Why have formal methods been more successful for hardware than for software? We believe that the overriding reason is that applications of formal methods to hardware have become cost-effective.
The decision to use a new methodology is driven by ECONOMICS: do the benefits of the new method exceed the costs of converting to it and using it by a sufficient margin to justify the risks of doing so? The benefits may include an improved product (e.g., fewer errors), but those most keenly desired are reduced validation costs and reduced time-to-market (for the same product quality). The chief impediments to applying traditional formal methods are that the costs are thought to be high (e.g., large amounts of highly skilled labor) or even unacceptable (a potential increase in time-to-market), while the benefits are uncertain (a possible increase in product quality). Formal hardware verification has become attractive because it has focussed on reducing the cost and time required for validation rather than pursuit of perfection.
Of course, hardware has some intrinsic advantages over software as a target for formal methods. In general, hardware has no pointers, no potentially unbounded loops or recursion, and no dynamically created processes, so its verification problem is more tractable. Furthermore, hardware is based on a relatively small number of major design elements, so that investment in mastering the formal treatment of, say, pipelining or cache coherence can pay off over many applications. And the cost of fabricating hardware is much greater than software, so the financial incentive to reduce design errors is much greater.
However, we believe there are some lessons and principles from hardware verification that can be transferred to the software world. Some of these are listed below.

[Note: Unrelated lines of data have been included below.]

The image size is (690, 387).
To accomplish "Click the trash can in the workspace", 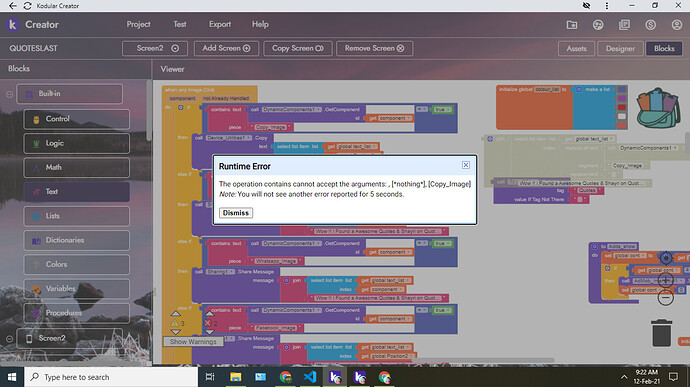I will click(x=661, y=333).
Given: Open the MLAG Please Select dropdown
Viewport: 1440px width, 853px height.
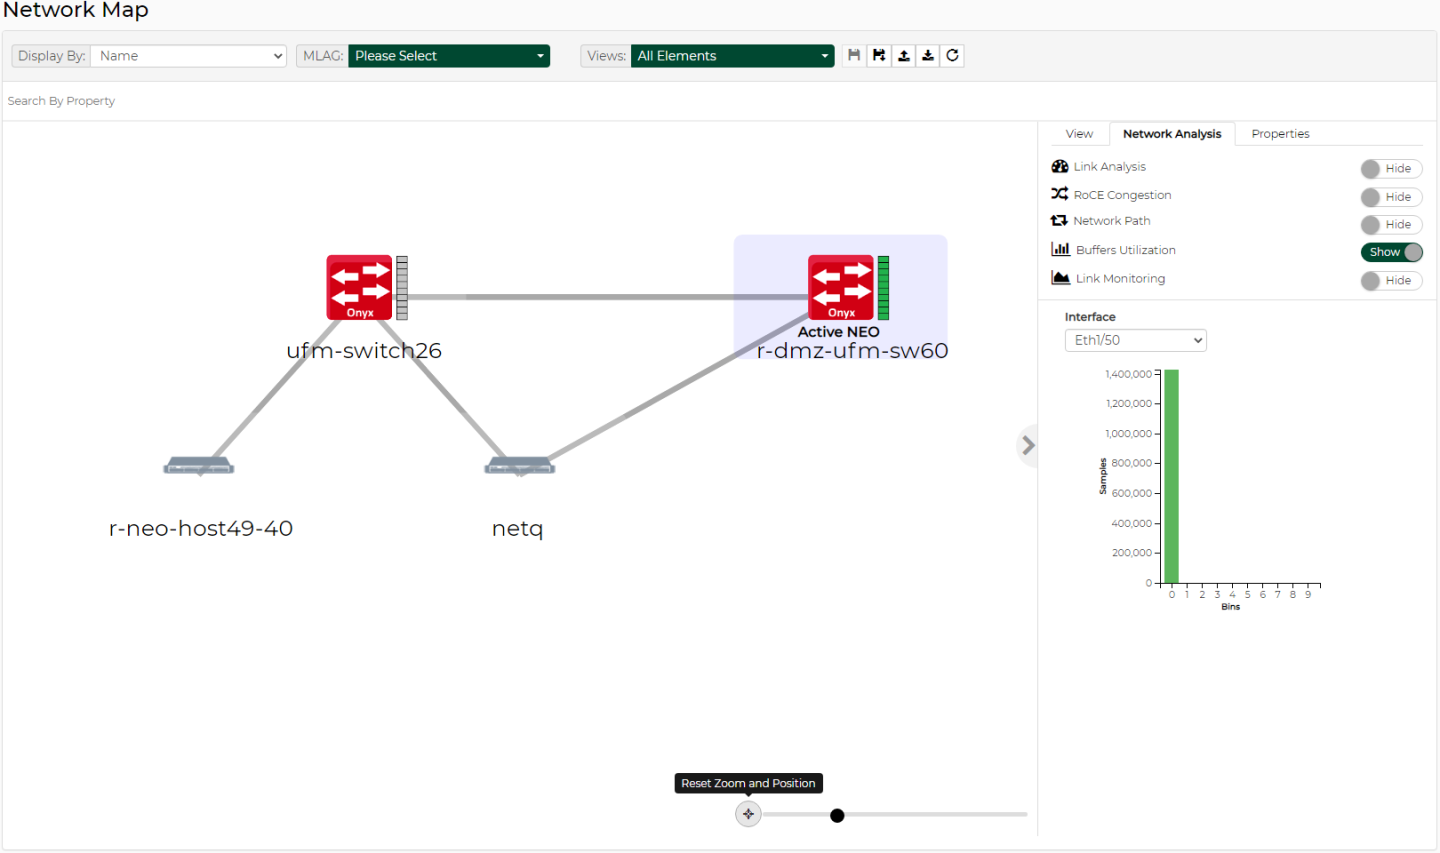Looking at the screenshot, I should click(448, 56).
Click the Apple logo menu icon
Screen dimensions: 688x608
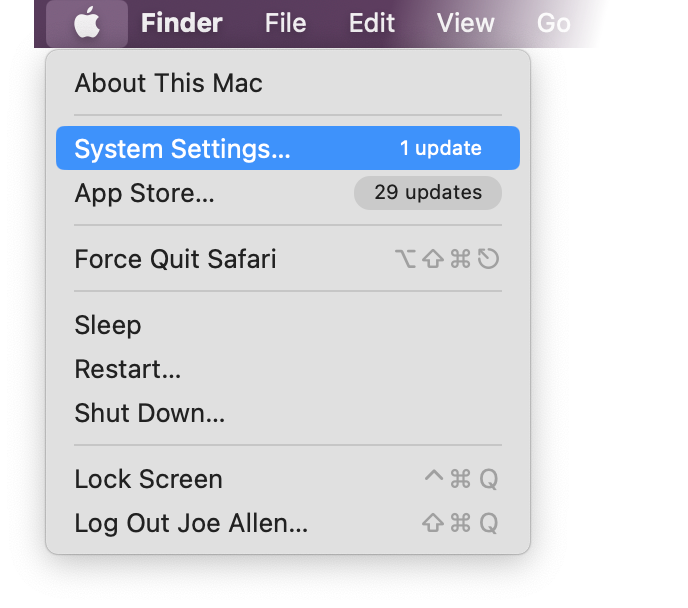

For hardware, a spectrum of tools has evolved to perform formal calculations at different levels of the design hierarchy and with different benefits and costs. At the lowest level are tools that check Boolean equivalence of combinational circuits (this is useful for checking manual circuit optimizations). Techniques based on Ordered Binary Decision Diagrams (BDDs) are able to check large circuits quite efficiently, and are now incorporated in commercial CAD tools. At a higher level, designs can often be represented as interacting finite state machines, and tools that systematically explore the combined state space can check that certain desired properties always hold, or that undesired circumstances never arise. Tools based on explicit state enumeration can explore many millions of states in a few hours; tools that represent the state space symbolically (using BDDs) can sometimes explore vast numbers of states (e.g., 10^100) in the same time, and can check richer properties (e.g., those that can be specified in a temporal logic, in which case the technique is called "temporal logic model checking"). At the highest levels, or when very complex properties or very large (or infinite) state spaces are involved, highly automated theorem proving methods can be used to compare implementations with specifications. These theorem proving methods include decision procedures for propositional calculus, equality, and linear arithmetic, combined with rewriting, and induction. In all cases, the tools concerned are highly engineered so that they can deal with very large formulas, and require little or no user interaction when applied in familiar domains.

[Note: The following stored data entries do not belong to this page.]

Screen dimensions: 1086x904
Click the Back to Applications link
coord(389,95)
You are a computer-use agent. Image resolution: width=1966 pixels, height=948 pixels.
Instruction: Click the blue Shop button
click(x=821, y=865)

Shortcuts can be taken when formal verification is used for finding bugs rather than proving correctness. For example, a system can be "down-scaled"--the number or sizes of components can be drastically reduced. For example, a directory-based cache-coherence protocol can be checked with just four processors, one cache line, and two data values--such a down-scaled description will still have many millions of states, but will be within reach of state exploration and model checking methods. These methods can check the reduced system COMPLETELY; in contrast, simulation checks the full system very incompletely. Both techniques find some bugs and miss others, but the formal methods often detect bugs that simulation does not. For example, cache-coherence bugs have been found in the IEEE standard FutureBus+ and Scalable Coherent Interface (SCI) protocols in just this way. Some researchers are now applying these techniques to software.

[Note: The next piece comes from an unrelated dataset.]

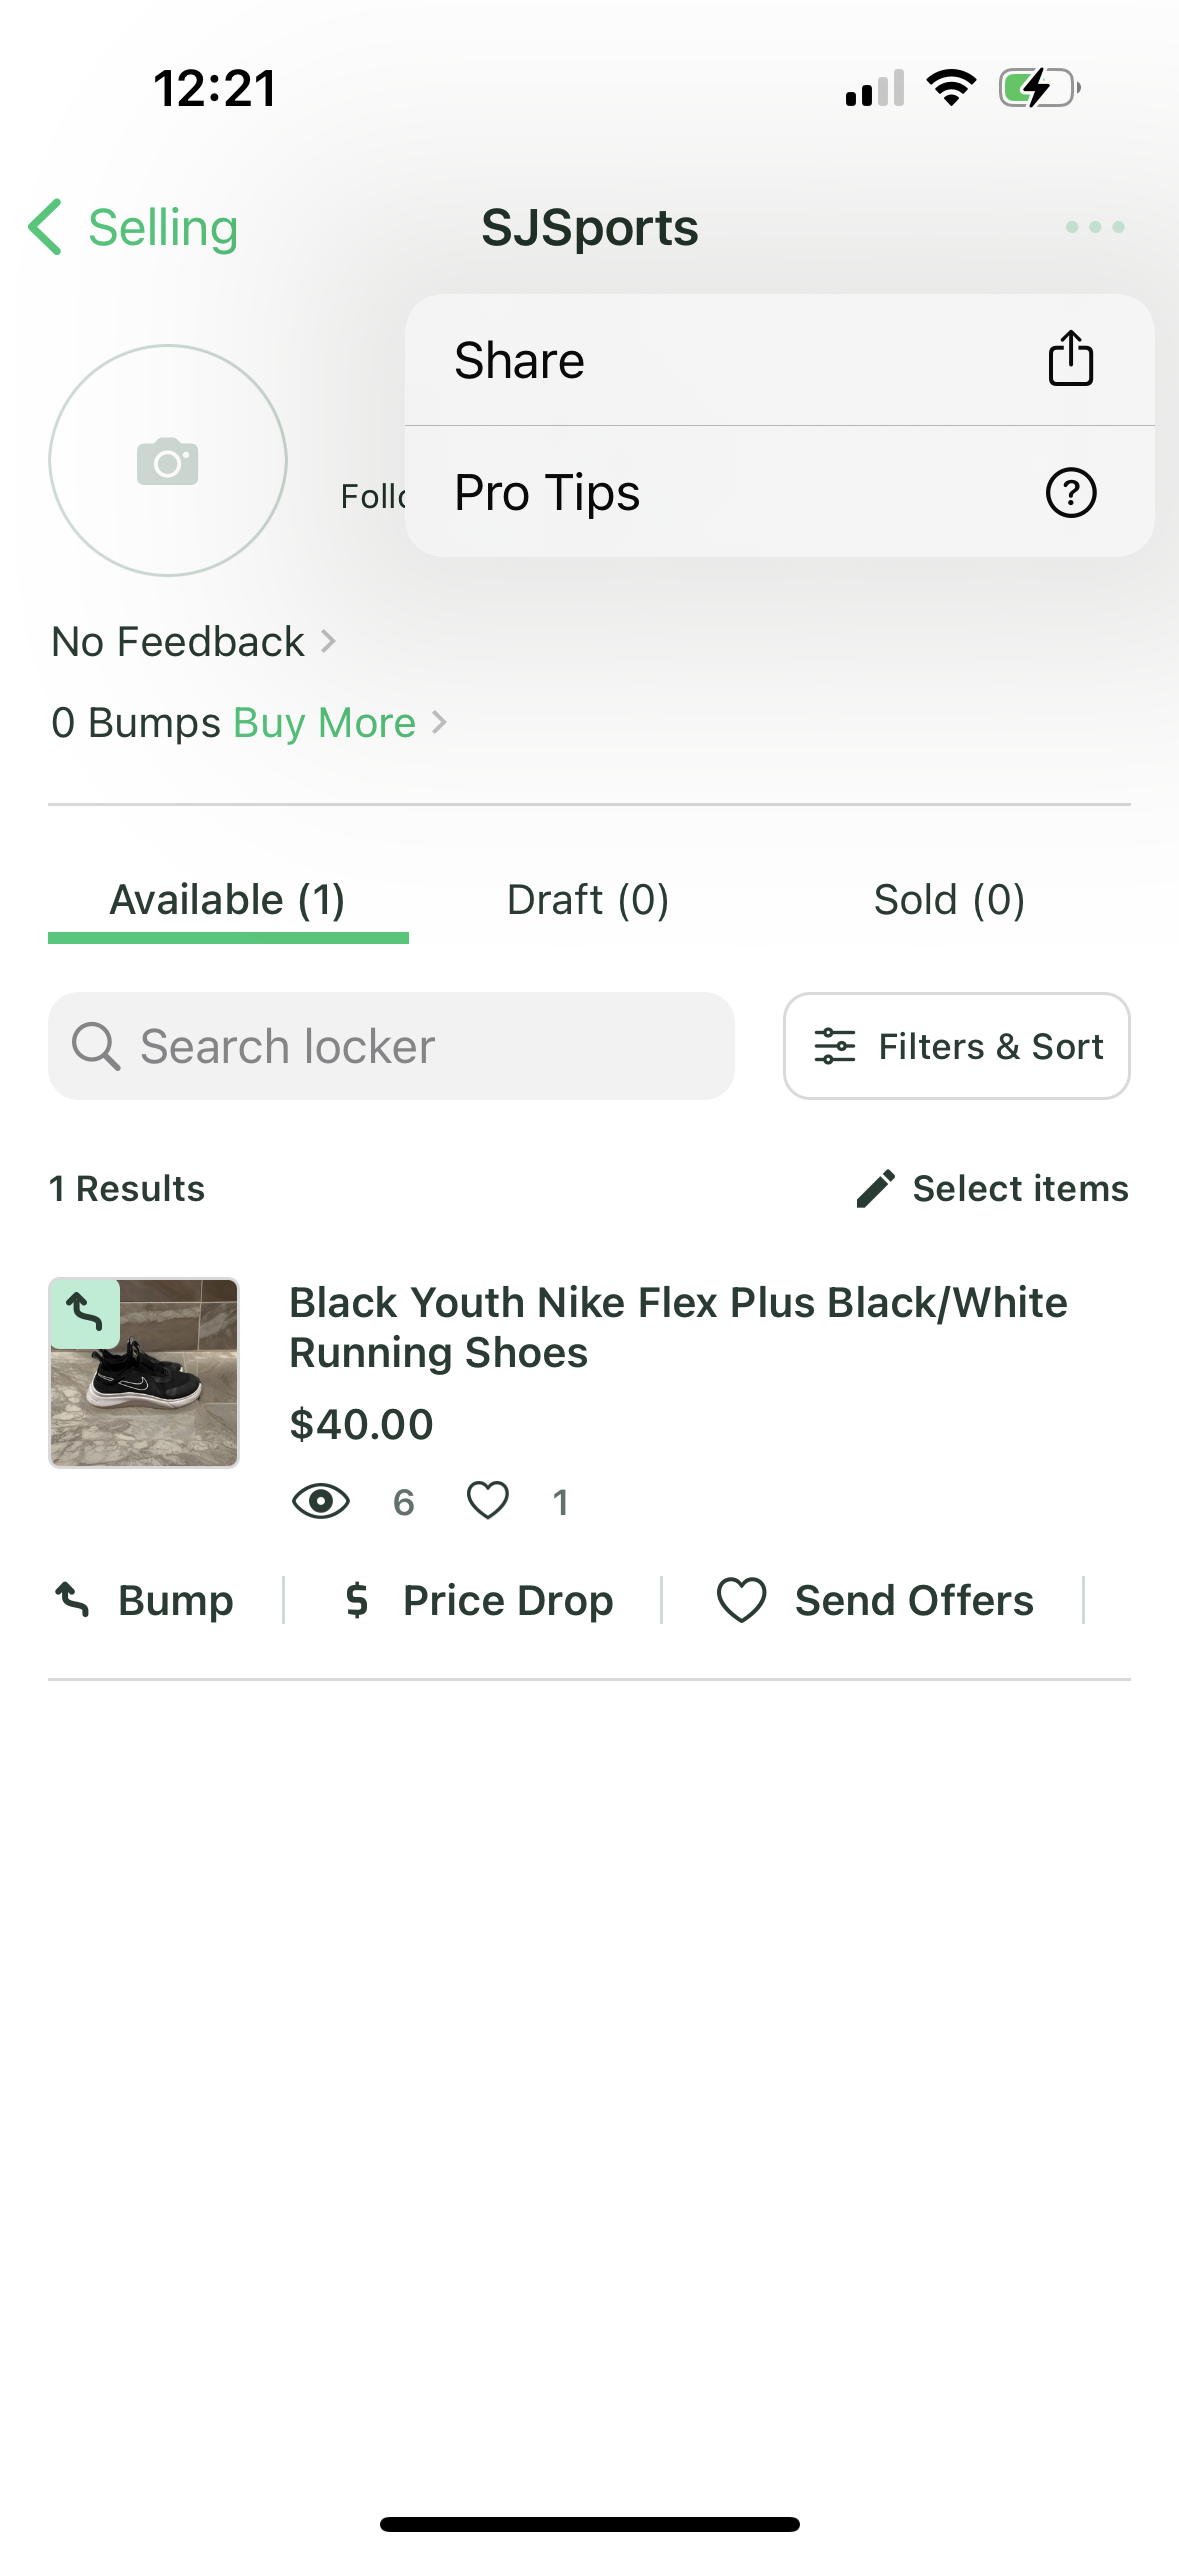Open the Black Youth Nike Flex listing title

Of course, applying verification strategies to real problems is also crucial for building credibility. There is now a long string of success stories from academia and industry where finite-state verification techniques have been applied to hardware and protocols. A few documented examples include the protocol bugs mentioned above in FutureBus+ (found using symbolic model checking with a version of CMU's SMV system) and SCI (found using explicit state enumeration with Stanford's Murphi verifier), and formal verification of the microarchitecture and microcode of the Collins AAMP5 and AAMP-FV avionics processors (using theorem proving with SRI's PVS system). Several groups have also demonstrated the ability to detect bugs in the quotient-prediction tables of SRT division algorithms (similar to the Pentium FDIV bug), and some have been able to verify specific SRT circuits and tables. There have also been many unpublicized examples of problems found by industrial formal verification groups, which have helped them build credibility among designers and managers in their companies.